In recent years, the club’s financial problems were no secret to the staff members who paid the bills.
Con Edison would threaten to turn off the electricity. Vendors went half paid. The club fell several hundred thousand dollars behind on its state sales tax.
Herb Slavin of M. Slavin & Sons, a fishmonger who supplied the club, said he stopped delivering in 2017 because it couldn’t pay its tab. “Whenever you called,” he joked, “the person that was in charge had died.”
Many current and former members said that for years they never realized how deep the deficits ran, though they did notice the added assessments that kept popping up on their dues bills. The Operating Assessment. The Capital Improvement Fund.
The leadership attributed the shortfalls to rising prices and falling membership. But former staff members said in interviews that they questioned how the club spent money even as it struggled to pay its bills. Pricey dinners by board members would be reimbursed. The club seemed to commit to expensive hotel banquet fees without shopping around.
“I found it very strange that when I started to bring up these things, everybody got very quiet, very upset, nobody wanted to talk about it,” said Tom Lowery, who briefly served as the club’s controller in 2017. “So I share the frustration of members who started to get agitated.”
Mr. Lowery only lasted two months, until, he said, he was fired for opening a piece of mail addressed to a club officer. He said it was not uncommon for employees to open and sort mail for the officers. The club said he had resigned.
Nancy DeSomma, who worked in accounts payable for three years until she was laid off in a 2017 downsizing, said she found the bookkeeping to be sloppy.
She said, for example, that she was instructed to cut checks for Flatbush and Church, an entity owned by a club officer, Bruce Charet. “I never saw paperwork,” she said, “I was just told to make a check out to it.”
In an interview, Mr. Charet said he had submitted invoices and that he had been reimbursed for expenses incurred in helping to produce events, which often meant securing performers and celebrity attendees.
“There are 20 dinners and lunches that you have to go to to deliver one person,” he said.
Mr. Charet later stepped down from his officer post after a club receptionist accused him of sexual harassment. Mr. Charet denied her charges. She filed a lawsuit in 2016, and the case was ultimately settled.
Mr.
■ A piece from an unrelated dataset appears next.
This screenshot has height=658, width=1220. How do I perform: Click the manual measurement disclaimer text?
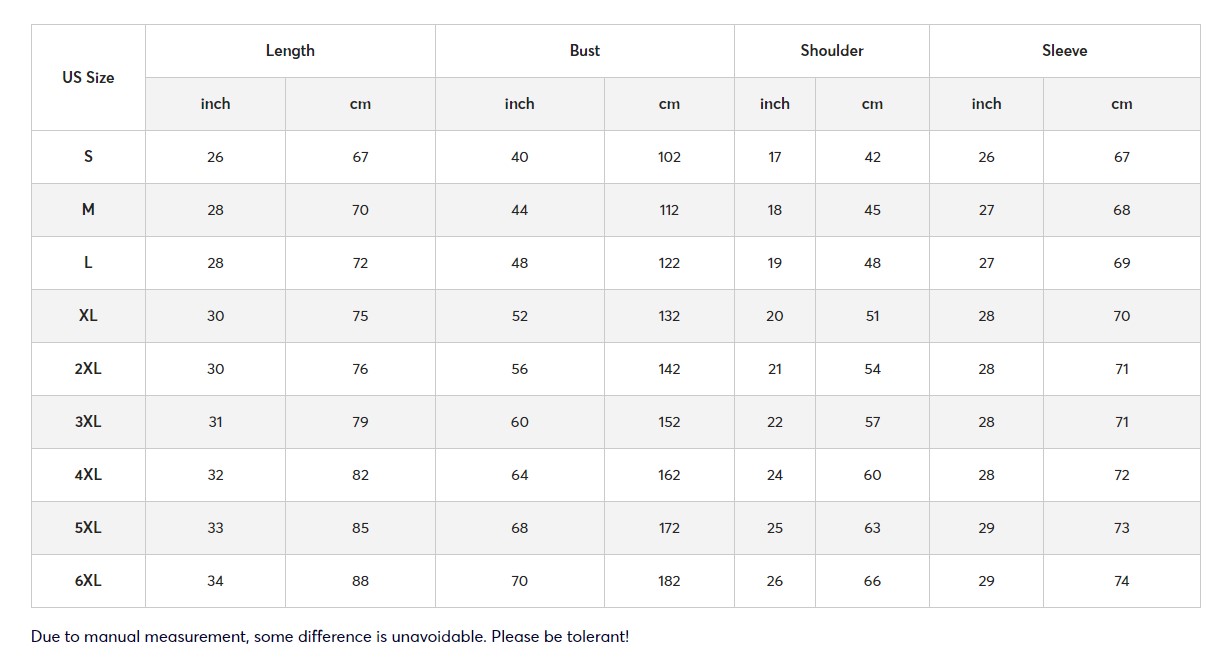330,636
Gyure, the club’s executive director, was also paid fees in addition to his salary for helping to produce events.
The strangest payments, former staff members said, went to Aaron Tonken, a fund-raising consultant hired in 2014, six years after his release from federal prison where he served four years for defrauding charities.
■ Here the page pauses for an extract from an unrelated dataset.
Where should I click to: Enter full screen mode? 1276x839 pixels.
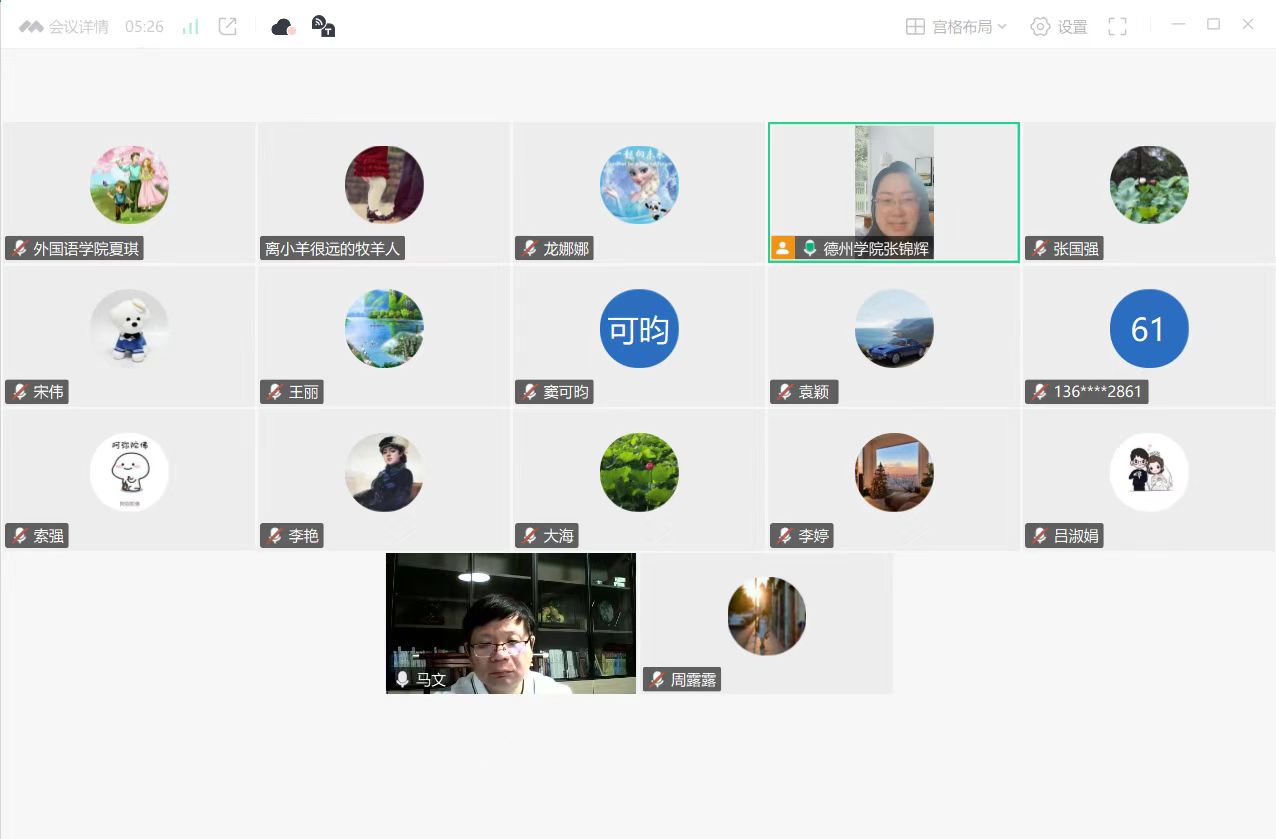pyautogui.click(x=1118, y=27)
In his book, “King of Cons,” written in 2004, Mr. Tonken described how he raised the profile of charity events he ran by luring celebrities with cash and lavish gifts. “I call it taking from the needy to feed the greedy,” he wrote.
Arthur Aidala, a Friar who answered questions on Mr. Gyure’s behalf, said Mr. Tonken had presented Mr. Gyure a letter of recommendation from law enforcement officials attesting to his changed character.
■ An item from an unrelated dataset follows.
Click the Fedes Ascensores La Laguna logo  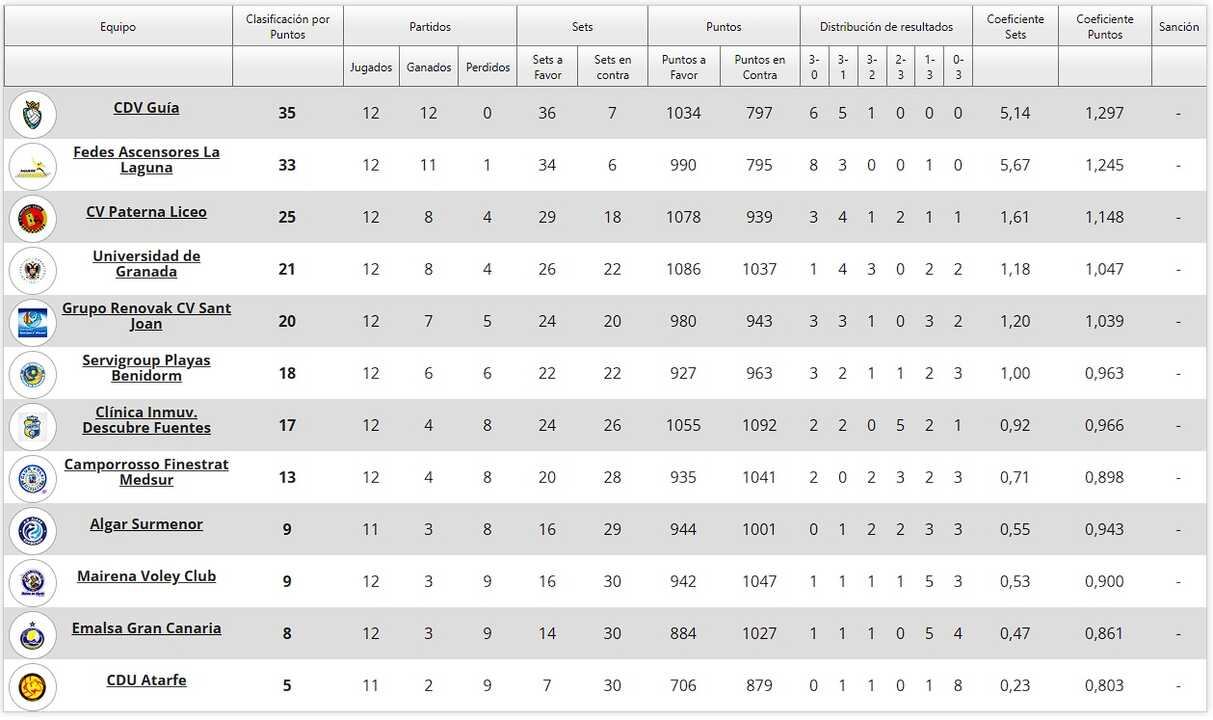pos(32,166)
Mr. Tonken said the club paid for travel costs, hotel stays, meals and even some of his rent. Three former club employees confirmed paying multiple expenses for him. Kristen Cure, a former administrative assistant, remembered searching for a birdcage the club could buy for one of his pet parrots and refilling a cash card for his use.
“I just came to work, ate, hung around in his office,” Mr. Tonken said of Mr. Gyure, who he said asked him to keep their business relationship quiet.
“Please don’t let other staff know about our arrangement,” Mr. Gyure wrote him in a 2014 email. “It is our business only.”
In a letter from November 2014, Mr. Gyure thanked Mr. Tonken for his work on a benefit dinner the month before, honoring the billionaire Carlos Slim and the actor Robert De Niro.
“Thanks to your efforts we were able to raise a significant amount of funds that will go toward donations to the charities affiliated with the event,” Mr. Gyure wrote.
Of course, that depends on how you define the term “significant.”
The first annual Lincoln Awards concert, sponsored in 2015 by the Friars Foundation, the club’s charitable arm, also turned out to be the last annual Lincoln Awards.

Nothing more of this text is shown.